Boardgame Geek gives Machine of Death a 5.5 out of 10 rating, which is pretty low, but also not terrible, since Boardgame Geek is the Pitchfork of Sitting Around a Table with Friends. This makes me think that this game isn’t that much funnier than the people you play it with, but that’s fantastic news for me.

I enjoyed the murderous improv and what amounts to Structured Bullshitting, which I suspect Boardgame Geek can’t figure out quite how to force into a metric, of last Sunday night.

How each round goes is this: You generate a target. A name, two possibly interesting aspects of their personality and a location.

Then you find out how they are going to die. This isn’t negotiable – someone who is fated to die of “Kittens” can’t be killed by bullets. They will die of Kittens, somehow.

Then, you make that happen.

As Predestinarian Assassins, you have to nudge the person – subtly or violently – towards their date with death. You are provided a budget, of course, of three objects (typically) to make that nudging happen. There’s a planning stage where you lay out what your plan is if everything goes right and during that time you collectively decide how likely each component is likely to work as intended.

When it comes to Murderplanisgo time, a 90-second timer gets flipped. You roll for your first element and if it works you progress to the next element of your plot. If it DOESN’T work, you draw another budget card and can then try and work that into the plan on the fly.

If you run out of time before killing your target… uh, too bad, they get away.

But if you do kill them, you can achieve bonus objectives (rolled randomly; like make a getaway, destroy evidence, throw a wake) using any leftover budget cards or a new one drawn from the pile.
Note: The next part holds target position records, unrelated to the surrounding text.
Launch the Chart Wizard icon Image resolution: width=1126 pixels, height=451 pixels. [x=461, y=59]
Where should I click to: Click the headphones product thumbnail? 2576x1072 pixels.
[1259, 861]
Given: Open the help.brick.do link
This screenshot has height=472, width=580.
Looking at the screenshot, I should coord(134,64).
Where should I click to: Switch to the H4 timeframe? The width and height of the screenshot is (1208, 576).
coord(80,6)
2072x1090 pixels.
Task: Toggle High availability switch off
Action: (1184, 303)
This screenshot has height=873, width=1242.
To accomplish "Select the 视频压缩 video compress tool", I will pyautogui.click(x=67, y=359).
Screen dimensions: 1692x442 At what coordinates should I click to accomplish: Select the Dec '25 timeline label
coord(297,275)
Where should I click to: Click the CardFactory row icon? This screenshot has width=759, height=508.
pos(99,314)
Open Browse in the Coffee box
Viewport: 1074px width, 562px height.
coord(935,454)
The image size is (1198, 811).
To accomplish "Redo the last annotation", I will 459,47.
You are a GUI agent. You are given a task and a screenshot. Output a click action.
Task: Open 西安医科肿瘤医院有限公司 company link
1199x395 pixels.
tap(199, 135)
There’s a tiny amount of things left to chance and a lot more just arguing about how to murder people and I think that is what makes it more fun for me than for the Boardgame Geek reviewers.

Depending on the number of players, there are a few variations, none of which we played. 3-4 players is the target number for the typical game and in that case everyone works collaboratively. In a 4-5 player game, they recommend having one person sit out and be the difficulty assigning boss. 5 or more and they recommend pretty much just playing apples to apples. Ain’t nothing wrong with the venerable Apples2Apples, but the smaller number of player games have so many cool features that it seemed wrong to pass them up just because lots of people wanted to play it. (6, in our case).

Instead, sort of on the fly trusting that it would work, I split the difference between the Chief variant and the A2A variant: One person sits out and assigns difficulties each round, but at the end of each round anyone who suggested and rolled a successful strategy gets to keep the associated card for points and such.

We won some, we lost some, Duffin got no points and Noe got five, but we all had a pretty good time. It isn’t a game for people who get talked over and it could certainly lend itself to quarterbacking, but even that would be manageable if you put a limit on one successful suggestion per plan.

What is cool is that there are Specialist rules that we didn’t even get into. You earn these and they can be used to slot into plots instead of your usually budgeted items. There are mini campaigns of 4 related murders. There is an online target intel generator. Online countdown music even. Rules Variants posted. Bunches of stuff. People love thinking about killing other people in dumb ways: it’s the best.

The cards themselves are lovely. While the big swinging deck is the card the MoD spits out with the person’s Final Destination on it, the equipment cards nice too. Both feel like they should slide smoothly into a game of Paranoia. if only I could figure out a way to incorporate comically automated death into THAT setting.